Взаимоотношения внутри семьи Персенеба явно не были простыми, и нам никогда уже не будут известны их детали. Равно как и причины, по которым подвергались разрушениям и повреждениям гробницы других чиновников. Однако мы знаем, что наша часть некрополя – это место захоронения средней руки служащих, а в обществах III тыс. до н. э. профессиональная образованная прослойка – это всегда очень небольшое сообщество с тесными внутренними связями. Древнеегипетские чиновники и их служащие, похороненные в простых шахтах при больших часовнях, наверняка постоянно пересекались на работе и в быту, конкурировали и сотрудничали, поддерживали родственные и деловые отношения. Отголоски древних страстей нелегко уловить, но камни Гизы все еще хранят их. Когда фонарь выхватывает из темноты сбитый иероглиф, переделанную подпись или затертое изображение, гробница словно наполняется звуками давно минувшего противостояния, и стенания убитых горем родственников и друзей сливаются со звоном медных зубил и глухим стуком камней.
Глава 6Малый некрополь перед гробницей Ченти I
Дежавю
История обнаружения Малого некрополя перед скальной гробницей Ченти I как две капли воды похожа на историю открытия Малого некрополя перед гробницей Хафраанха: расчищая наружную западную стену гробницы, мы наткнулись на шахты, вырубленные на постепенно понижающейся к востоку скальной террасе.
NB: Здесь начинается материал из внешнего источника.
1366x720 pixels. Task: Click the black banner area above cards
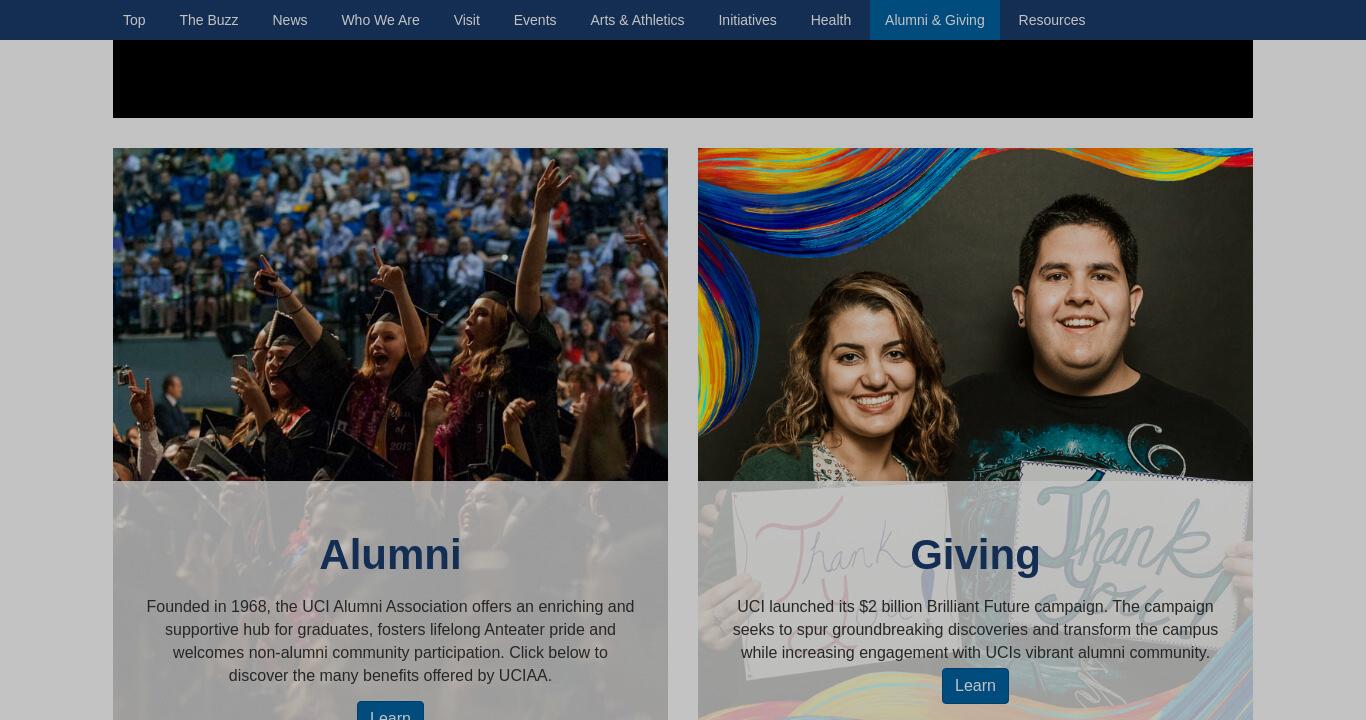tap(683, 79)
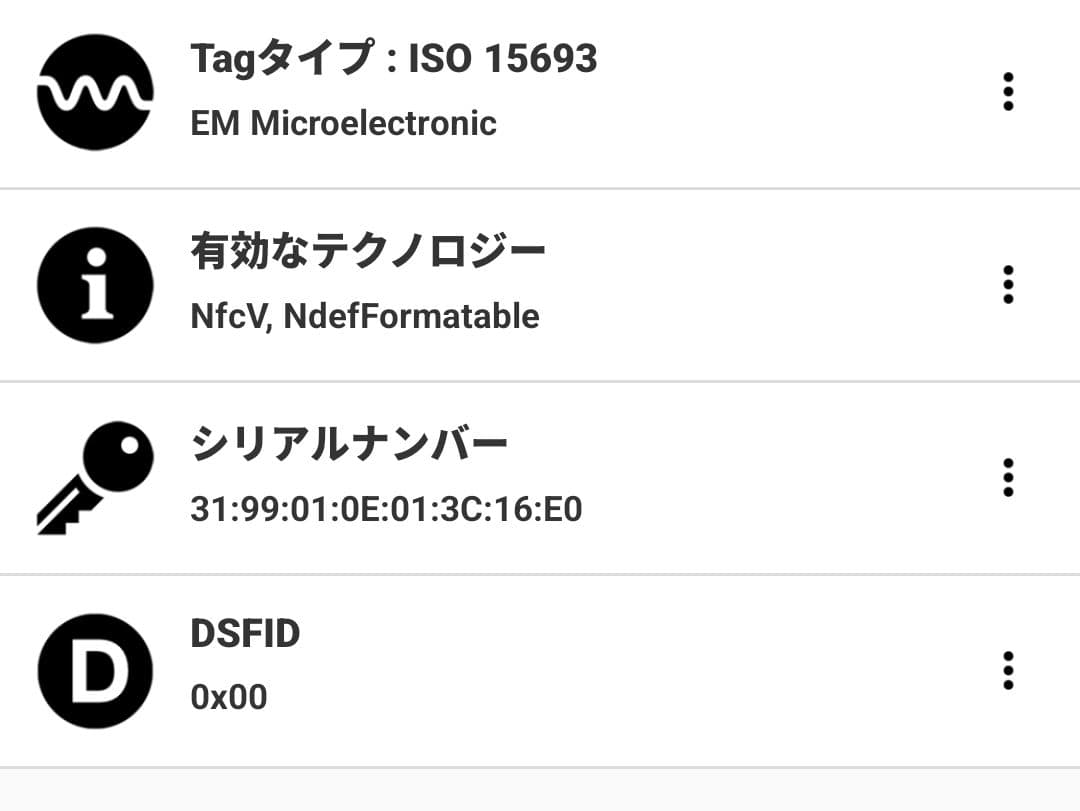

К 2015 году мы расчистили двадцать одну, но очевидно, что это не предел – мощный слой отвала высотой более пяти метров скрывал еще много таких шахт, и чем восточнее мы двигались, тем больше находили погребений времени III тыс. до н. э., как непотревоженных, так и ограбленных вскоре после похорон, но нетронутых позже.
Малый некрополь перед скальной гробницей Ченти I
Погребальные конструкции в целом однотипны – это шахты глубиной от одного до шести с половиной метров, ведущие в погребальные камеры. Но, как водится, есть и исключения: некоторые совсем неглубокие и не имеют камер, что дает основание предположить их ритуальное назначение.
Еще в конце 1990-х годов все шахты без камер автоматически причислялись к незавершенным, брошенным на стадии строительства. Но польские и чешские археологи в Саккаре и Абусире обнаружили такие шахты с уцелевшим оригинальным заполнением, и это дало основание в корне пересмотреть старые гипотезы. Оказалось, что на дне лежали разбитые керамические сосуды, обрывки бинтов и немного костей животных и птиц. Сосуды, главным образом крупные чаши и миски, полностью склеивались, и все как один были красного цвета, что дало основание провести параллель с упоминаемым в царских «Текстах пирамид» ритуалом седж дешерут – «разбивания красных сосудов». Этот ритуал был призван защитить покойного, похороненного в соседней шахте, от всех опасностей[68]. Обрывки бинтов являлись остатками от бальзамирования, а рассказывая о «тайниках бальзамировщиков», мы упоминали, что все, связанное с подготовкой тела умершего к погребению, особо охранялось и не могло быть просто выброшено. Для этих целей уже во II–I тыс. до н. э. использовались деревянные ларцы и керамические сосуды, в которые и складывались не только бинты и мешочки с натроном, оставшиеся после мумифиации, но и, например, выпавший у покойного зуб, как это произошло с царицей Хатшепсут. А кости животных и птиц – это остатки поминальной тризны, совершаемой в момент похорон.